“The Field of Dreams,” starring Kevin Costner, features ghost players who materialize from cornfields that surround a baseball field in Iowa. The movie teaches that chasing dreams sprays miracles in all directions, not unlike line drives from an exhausted pitcher. It’s the most iconic baseball movie ever made. And the movie site was up for sale.
If you list it, they will buy.
Perhaps. But not before crunching lots of numbers. The famous ball field, farmstead and 193 acres was listed for $5.4 million. So we took a road trip to look for ourselves.
The farmstead looked just like the movie we’d viewed a dozen times. Located outside Dyersville, Iowa, it included the farmhouse, barn and famous baseball field. The outfield fence was still corn. A souvenir stand had been added. Admission was free and anyone could play on the field.
There was a constant rotation of visitors/players jumping into the pick-up game that never ends. I played infield, outfield, walked in the corn and took my turn at bat. Margie & I sat on the bleachers where Costner, during a lull in filming, carved “Ray Loves Annie” with a pocket knife.
We felt the magic and fell in love with the property.
We were just brash enough to believe we could figure out a way to make it ours. Part of that guile was earned, part of it wasn’t.
Starting with no money, we’d launched a trolley tour business and bought two mobile home parks. Along the way, we learned that when buying a business, if it pencils out, and you’re a reputable, friendly buyer, the banker and seller will work hard to help you finance the deal.

(Stored data)
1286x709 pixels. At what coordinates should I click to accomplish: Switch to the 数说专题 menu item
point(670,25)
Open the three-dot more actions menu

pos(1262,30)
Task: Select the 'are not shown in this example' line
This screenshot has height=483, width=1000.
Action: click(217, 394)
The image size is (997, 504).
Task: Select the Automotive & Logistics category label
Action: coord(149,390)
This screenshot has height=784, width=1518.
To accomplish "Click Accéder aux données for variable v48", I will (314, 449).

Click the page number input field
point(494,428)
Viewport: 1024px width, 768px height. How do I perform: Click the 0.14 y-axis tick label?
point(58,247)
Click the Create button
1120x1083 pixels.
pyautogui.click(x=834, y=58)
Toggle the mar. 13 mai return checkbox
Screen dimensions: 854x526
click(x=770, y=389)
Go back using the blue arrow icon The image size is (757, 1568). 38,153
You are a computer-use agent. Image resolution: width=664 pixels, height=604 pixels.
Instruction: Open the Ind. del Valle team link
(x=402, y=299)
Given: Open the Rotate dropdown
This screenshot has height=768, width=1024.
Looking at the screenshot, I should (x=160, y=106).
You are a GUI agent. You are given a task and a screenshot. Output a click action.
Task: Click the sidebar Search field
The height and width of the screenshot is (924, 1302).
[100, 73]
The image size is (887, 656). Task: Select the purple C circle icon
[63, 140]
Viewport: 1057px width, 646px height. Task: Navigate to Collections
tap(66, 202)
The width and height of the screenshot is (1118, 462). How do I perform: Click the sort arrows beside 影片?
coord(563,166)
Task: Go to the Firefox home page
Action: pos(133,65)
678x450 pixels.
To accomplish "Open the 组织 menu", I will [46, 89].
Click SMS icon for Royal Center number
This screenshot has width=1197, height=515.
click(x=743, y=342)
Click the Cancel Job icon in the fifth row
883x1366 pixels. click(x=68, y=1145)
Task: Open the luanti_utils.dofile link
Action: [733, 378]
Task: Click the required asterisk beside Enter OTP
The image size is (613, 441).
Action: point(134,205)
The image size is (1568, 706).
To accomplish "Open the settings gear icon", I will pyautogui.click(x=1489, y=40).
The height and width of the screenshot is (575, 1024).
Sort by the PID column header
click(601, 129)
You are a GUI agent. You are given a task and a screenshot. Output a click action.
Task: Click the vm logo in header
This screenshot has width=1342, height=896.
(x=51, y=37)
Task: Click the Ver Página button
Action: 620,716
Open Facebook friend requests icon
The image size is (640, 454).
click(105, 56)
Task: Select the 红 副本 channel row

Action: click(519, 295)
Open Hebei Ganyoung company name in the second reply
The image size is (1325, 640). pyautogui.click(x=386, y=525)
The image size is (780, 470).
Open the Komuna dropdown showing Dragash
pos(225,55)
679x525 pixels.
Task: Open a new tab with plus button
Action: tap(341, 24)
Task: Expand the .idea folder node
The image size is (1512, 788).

### Exercise set
1: Rewrite the Field of Dreams passage, beginning at the words "The farmstead looked" and stopping after "with the property.", with "souvenir stand" changed to "gift shop".
2: In the Field of Dreams passage, what was the listing price for the ball field, farmstead and 193 acres?
3: Carry on the Field of Dreams passage from its last sentence.
Nothing in the stored data is needed.

### Final results
1:
The farmstead looked just like the movie we’d viewed a dozen times. Located outside Dyersville, Iowa, it included the farmhouse, barn and famous baseball field. The outfield fence was still corn. A gift shop had been added. Admission was free and anyone could play on the field.
There was a constant rotation of visitors/players jumping into the pick-up game that never ends. I played infield, outfield, walked in the corn and took my turn at bat. Margie & I sat on the bleachers where Costner, during a lull in filming, carved “Ray Loves Annie” with a pocket knife.
We felt the magic and fell in love with the property.

2: $5.4 million

3:
The trouble was, The Field of Dreams did NOT pencil out. It had a small income stream. Just souvenirs and farm income. The family had farmed the property since 1909 and insisted that the ball field remain free for everyone who visited.
This despite the famous James Earl Jones speech in the movie.
“Ray, people will come Ray. They'll come to Iowa for reasons they can't even fathom. They'll turn up your driveway not knowing for sure why they're doing it. They'll arrive at your door as innocent as children, longing for the past. Of course, we won't mind if you look around, you'll say. It's only $20 per person. They'll pass over the money without even thinking about it: for it is money they have and peace they lack.”
To us, that was a license to charge $20 admission. James Earl Jones said so.
Annual attendance was 60,000 people. That’s potentially $1.2 million a year with no other changes. We figured we could increase attendance enough to offset any new expenses so the property would pay for itself in less than five years. Then we brainstormed a dozen other ways to earn revenue. Hayride tours of the property. Movie nights on the outfield grass. Renting the field to baseball tournaments. Using the existing homestead, outbuildings and 193 acres for various complementary events and income generators.
Despite our tourism and real estate experience, this was a big stretch for us. We lived three states away. We didn’t have a 30% down payment. Our plan was just a projection, not existing, actual results.
We’d have to turn our life upside down to make this work. We’d have to move there. Work it full time. Create new income streams and local partnerships. Go all-in. The property was so loved, by so many, that it deserved to be a spectacular success. It was a high visibility gamble.
Our then-current financial plan was moving away from must-be-there income and toward passive income. This new property seemed to be a season ticket to perpetual work, not to perpetual Saturdays.
So after a gut-wrenching, melancholy goodbye, we watched the dream fade in our rear window. We never made an offer.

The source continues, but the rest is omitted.